The leaf of aloe contains about 99% water and only 1% solids.  These solids contain more than seventy-five chemical compounds.  The cathartic principle is from several anthraquinones, the primary ones being aloin and barbaloin.  It contains glycoproteins, mucopolysaccharides and polysaccharides, which are being studied for their emollient effect and antiviral and immunopotentiating properties.  It also contains tannins, organic acids, enzymes, vitamin, steroids and prostanoid compounds.  The chemical composition differs among species and the time of harvest.6

The dosage for products containing the leaf latex, and used as a laxative is 20-30 mg hydroxyanthrancene derivatives a day, calculated as anhydrous aloin; or the smallest dosage necessary to maintain a soft stool.7  The optimal dose for beverage type products is not known., but it is recommended that no more than one quart be consumed in one day, and that would be considered excessive.

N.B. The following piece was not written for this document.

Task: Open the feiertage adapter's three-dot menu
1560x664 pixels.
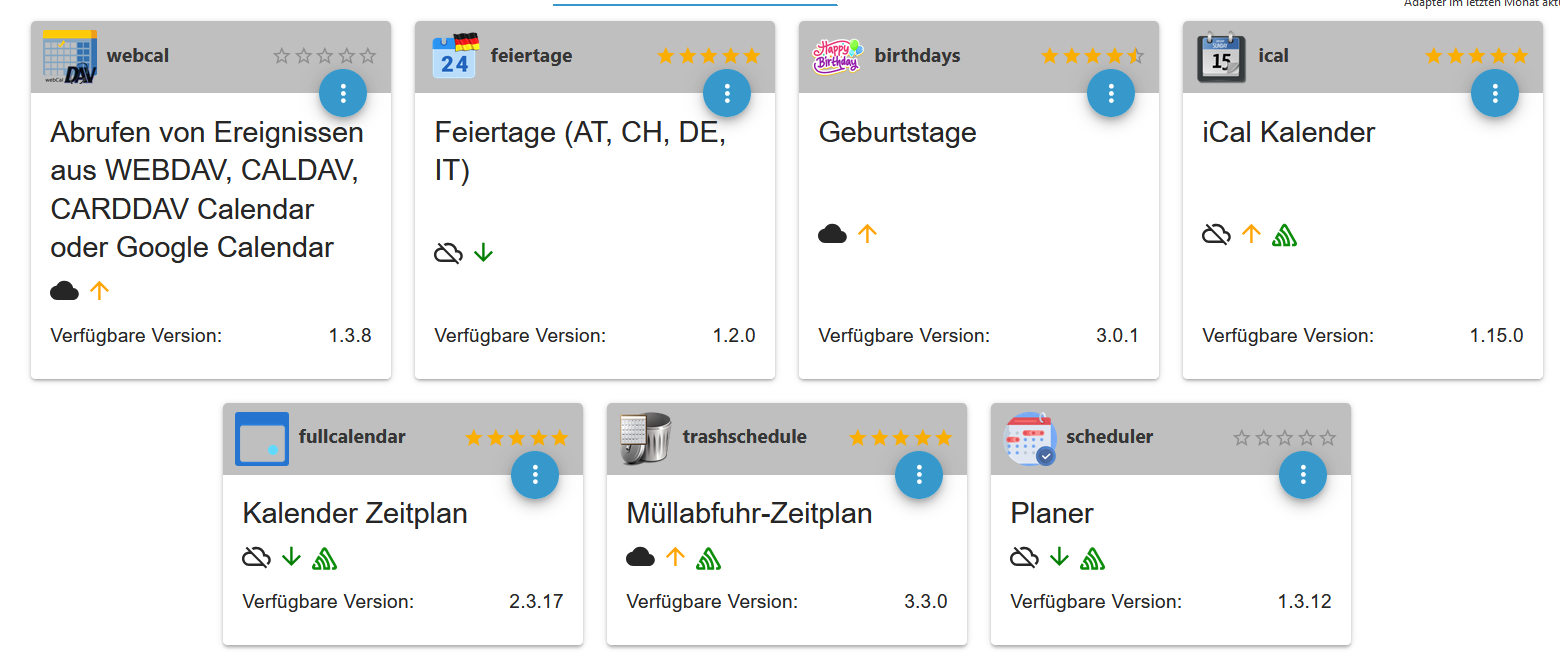Action: click(727, 93)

Stimulant laxatives should not be used for more than one or two weeks without medical advice.  A harmless red color may appear in the urine during the course of treatment.8  The use of aloe as a laxative should not be used in pregnancy and lactation.  It should also not be used as a laxative by those with ulcerative colitis, Crohn’s disease, inflamed hemorrhoids, intestinal obstruction and kidney disorders.9

Using aloe as a laxative can cause severe cramping.  Long-term use can cause disturbances of electrolyte balance, particularly potassium. Chronic use, and the resulting loss of potassium may increase the effectiveness of cardiac glycosides, as well as have an effect on anti-arrhythmic agents.  The gel used topically has occasionally caused contact dermatitis and burning to dermabraded skin.

 


1 “Aloe”. Facts and Comparisons, The Review of Natural Products.  April 1992.

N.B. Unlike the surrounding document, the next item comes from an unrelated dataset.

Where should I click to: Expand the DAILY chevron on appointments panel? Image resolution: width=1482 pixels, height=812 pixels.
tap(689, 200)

2 Rodriguez-Bigas, Miguel M.D., et al. “Comparative Evaluation of Aloe Vera in the Management of Burn Wounds in Guinea Pigs”. Plastic and Reconstructive Surgery; 81(3). March 1988. 386-389.

3 Chithra, P, et al.  “Influence of Ale vera on the glycosaminoglycans in the matrix of healing dermal wounds in rats”.  Journal of Ethnopharmacology; 59. 1998. 179-186.

4 Shelton, Ronald M, MAJ, USAF, MC. “Aloe vera, Its Chemical and Therapeutic Properties”. International Journal of Dermatology; 30(10). Oct 1991. 679-683.

5 Klabin, George.  “The Truth About Aloe vera”. Townsend Letter for Doctors.  May 1992.  413-417.

6 “Aloe”. Facts and Comparisons, The Review of Natural Products.  April 1992.

7 Blumenthal, Mark, et al.  “Aloe”. The Complete German Commission E Monographs.  American Botanical Council. 1998. 80-81.

8 Blumenthal, Mark, et al.  “Aloe”. The Complete German Commission E Monographs.  American Botanical Council. 1998. 80-81.

9 Brinker, Francis N.D., Herb Contraindications and Drug Interactions.  Eclectice Instiute, Inc, Oregon.  1997. 18-19.